++++ Aangeleverde tekst

Een halve eeuw geleden gebruikten conservatieve katholieken in dit land exact díé woorden, 'kille neutraliteit', wanneer zij ten strijde trokken tegen de vrijzinnigen die de invloed van de katholieke kerk in het openbare leven binnen redelijke perken wilden houden. Dus hoogopgeleide, zichzelf als links en progressief inschattende mensen vandaag zeggen precies hetzelfde als antimoderne katholieken vijftig jaar geleden.
En dan beschimpen ze Frankrijk. De Franse republiek nam in 2004 een wet aan die het dragen van hoofddoeken in openbare gebouwen beperkt. In openbare scholen is de hoofddoek zelfs helemaal verboden. De Franse republiek heeft voor één keer de republikeinse beginselen en waarden ernstig genomen en werkelijk, met rigueur républicaine, toegepast. Op slag daalde een ijzige kilte over ons zuidelijke buurland neder, tenminste als ik vele progressieve, rode, groene en anderskleurige linkse mensen mag geloven.
In de regering van dat kille, neutrale Frankrijk, de hardvochtige republiek die volgens linkse, progressieve mensen dan ook alleen maar een racistische en islamofobe republiek kan zijn, zitten overigens een paar opvallende vrouwen van islamitische herkomst. Rachida Dati bijvoorbeeld. Zij is minister van Justitie. Niet staatssecretaris van consumentenzaken of van kindercrèches, nee, justitie. Een gezagsdepartement. Een sluitstuk van iedere democratie. Een sleutelpositie. Dat heeft bij mijn weten nog geen enkele partij in België, of ze nu links is, centrum of rechts, groen, rood, blauw of oranje, voor elkaar gebracht - of liever willen brengen. Mevrouw Dati komt uit een gezin van elf kinderen. Haar vader was een Marokkaanse metselaar. Haar moeder was Algerijnse. Mevrouw Dati draagt geen hoofddoek en beschouwt zichzelf als une fille française d'origine modeste, wat allerminst betekent dat ze haar Marokkaans-Algerijnse afkomst wegmoffelt. Opmerkelijk is dat mevrouw Dati door niet weinig groepen in de door geweld geteisterde banlieues wordt gehaat. Zij brandmerken haar als verraadster.

++++++++

(Opdrachtinstructies)
1. Vertaal deze zin uit de aangeleverde tekst naar het Engels: "De Franse republiek nam in 2004 een wet aan die het dragen van hoofddoeken in openbare gebouwen beperkt."
2. Extraheer uit de aangeleverde tekst het fragment dat begint bij "En dan beschimpen" en eindigt bij "mensen mag geloven.".

++++ Geëxtraheerde gegevens

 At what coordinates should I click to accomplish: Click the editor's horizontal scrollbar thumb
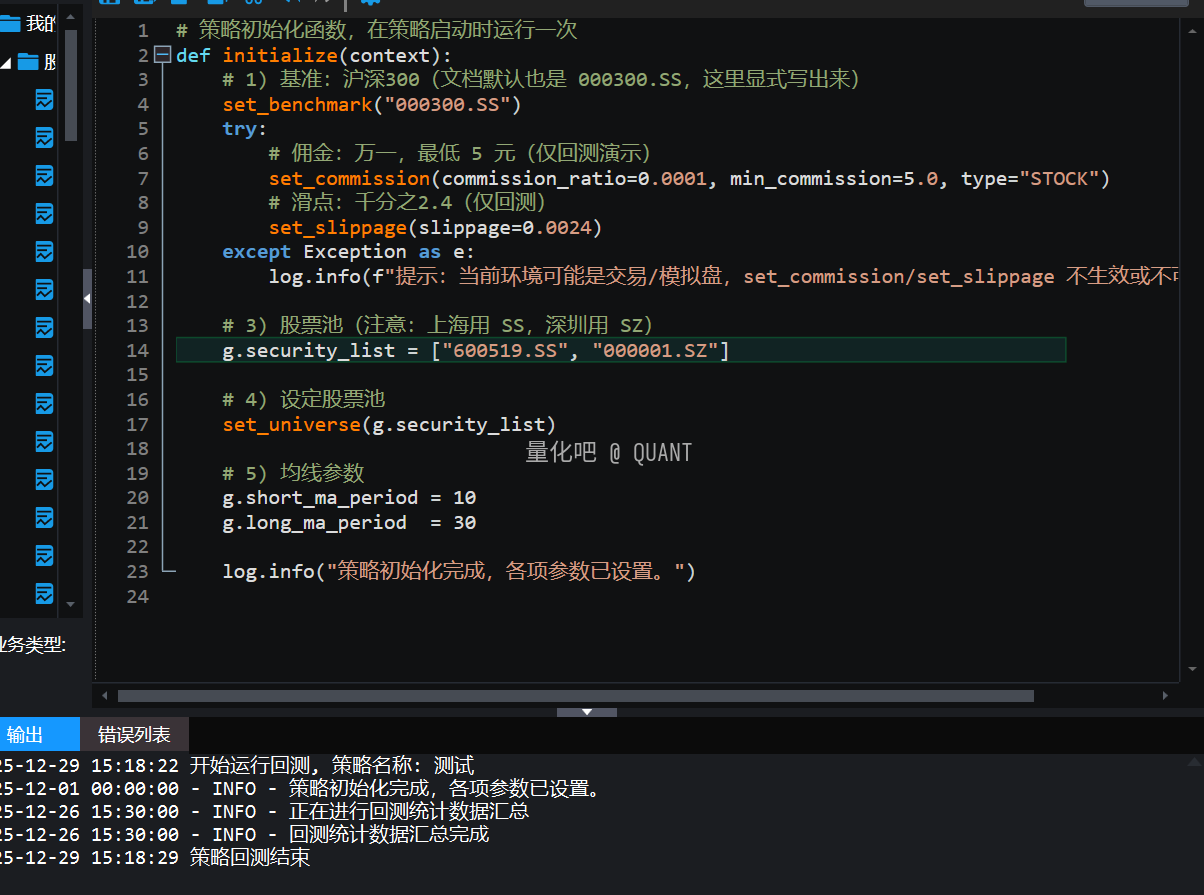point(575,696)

++++++++
++++ Geëxtraheerde gegevens

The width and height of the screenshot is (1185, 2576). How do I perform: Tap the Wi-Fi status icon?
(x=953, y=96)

++++++++

(Uitgewerkte opgaven)
1. In 2004, the French Republic passed a law that restricts the wearing of headscarves in public buildings.

2.
En dan beschimpen ze Frankrijk. De Franse republiek nam in 2004 een wet aan die het dragen van hoofddoeken in openbare gebouwen beperkt. In openbare scholen is de hoofddoek zelfs helemaal verboden. De Franse republiek heeft voor één keer de republikeinse beginselen en waarden ernstig genomen en werkelijk, met rigueur républicaine, toegepast. Op slag daalde een ijzige kilte over ons zuidelijke buurland neder, tenminste als ik vele progressieve, rode, groene en anderskleurige linkse mensen mag geloven.